Tasarrufu yüksek olan ülkelerin daha az borçlandığı aşikâr. Kaliteli sürdürülebilir büyümenin sağlanması ile dış kaynaklara olan bağımlılığın azaltılmasında yurtiçi tasarrufların artırılması oldukça mühim. Ayrıca tasarrufların ikiz açıklar ile olan ilişkisi de dikkate alınması gereken diğer hususlar.
Vakıa şu ki, tasarruf sorununuz varsa, ekonomik sorununuz da var demektir. Zira halkın tasarrufu yüksek olan ve yerel kaynaklarını verimli kullanan ülkelerde borçlanma oranları küçük oluyor. Bugün itibariyle Avrupa Birliği’nde (AB) tasarruf oranı yüzde 40’lara yakın. OECD ülkelerinde bu oran yüzde 30’lar seviyesinde.
***
Türkiye’deki tasarruf oranlarının; batılı yüksek gelir grubu ve Asya’daki gelişmekte olan ülkelere kıyasla halen düşük olduğu göz önüne alındığında yurtiçi tasarrufların artırılmasına yönelik politikaların ne kadar ciddi olduğu önemi haizdir.
ING Türkiye’nin 2022 üçüncü çeyrek Türkiye’nin Tasarruf Eğilimleri Araştırması (TTEA) elime geçti. Araştırmaya göre, ülkemizde tasarruf sahipliği oranı yüzde 17,8. Hanede tasarrufu olanların oranı yüzde 38. Tasarruf sahipleri arasında düzenli birikim yapanların oranı yüzde 63. Tabii tasarruf açısından yüzde 18’e yakın durum pek iç açıcı değil.

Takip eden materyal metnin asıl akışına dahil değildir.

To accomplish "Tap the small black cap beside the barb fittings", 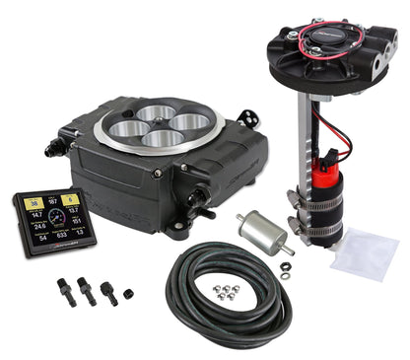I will coord(128,293).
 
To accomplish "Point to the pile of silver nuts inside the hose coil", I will coord(228,291).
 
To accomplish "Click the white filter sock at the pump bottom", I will coord(364,253).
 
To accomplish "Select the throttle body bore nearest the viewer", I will coord(161,137).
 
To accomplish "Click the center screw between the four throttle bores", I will coord(158,124).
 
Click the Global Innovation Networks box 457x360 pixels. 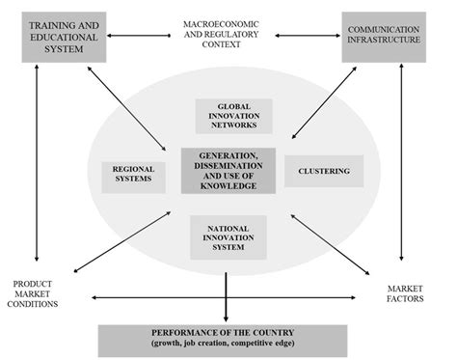click(x=233, y=116)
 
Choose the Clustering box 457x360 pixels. click(x=323, y=172)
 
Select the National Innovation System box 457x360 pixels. click(x=228, y=235)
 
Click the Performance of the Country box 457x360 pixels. click(x=229, y=339)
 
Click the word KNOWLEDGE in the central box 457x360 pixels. click(x=228, y=184)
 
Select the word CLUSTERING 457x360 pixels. click(x=323, y=172)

Zaten tasarruf araçlarından da manzara ortaya çıkıyor. Tasarrufu olanların tasarruf araçları tercihlerine bakıldığında; yastık altı altın ve nakit yüzde 22 ile ilk sırada yer alırken, onu yüzde 17 ile Bireysel Emeklilik Sistemi (BES), yüzde 16 ile sistem içi altın ve yüzde 11 ile döviz ve TL vadeli hesap takip ediyor.
***
O zaman bu kadar kazançlar nereye gidiyor, diye sorulduğunda cevabımız önce tüketim, gayrimenkul, arkasından otomobil, araç ve diğerleri oluyor. Diğerleri arasında piyasa araçları çok küçük seviyelerde kalıyor, altını çizelim.
Türkiye hakikaten birkaç paralı bir ülke. Tasarruflarının yarısından fazlası döviz ve altın cinsinden. Tasarruflarda Türk Lirası kullanımı çok gerilerde. TL’ye güvendeki problem devam ettikçe ekonominin düzlüğe çıkmasında büyük engellerle karşılaşmaya devam ederiz.
Bakınız Türkiye’de çok eleştirdiğimiz enflasyon halkın aşırı tüketiminden, talepten kaynaklanmıyor. Bizde maliyet fiyatları yüksek. Bu da tüketiciye yansıyor. İthalata bağımlı bir üretim yapısında enflasyonu tutmak biraz zor oluyor. Ülke olarak para veya mal ithalatını düşürmedikçe enflasyonu indiremeyiz, fiyat istikrarını sağlayamayız.
Bir hocamızın dediği gibi, “Türkiye dışarıdan sıcak parayı nasıl çekerim, konusunu unutmalı. İthal ettiğimiz parayı ve malı nasıl üretiriz veya daha az nasıl ithalat yaparız, daha az ithal girdi nasıl kullanırız, ona bakması lâzım…” Özetle; ortodoks veya heterodoks politikalar yerine ekonomimizi yerli ve milli modellerimizle dizayn etme durumundayız.
Milli bayramımızı kutlarken bu güzel sözler “19 Mayıs mesajımız” olsun.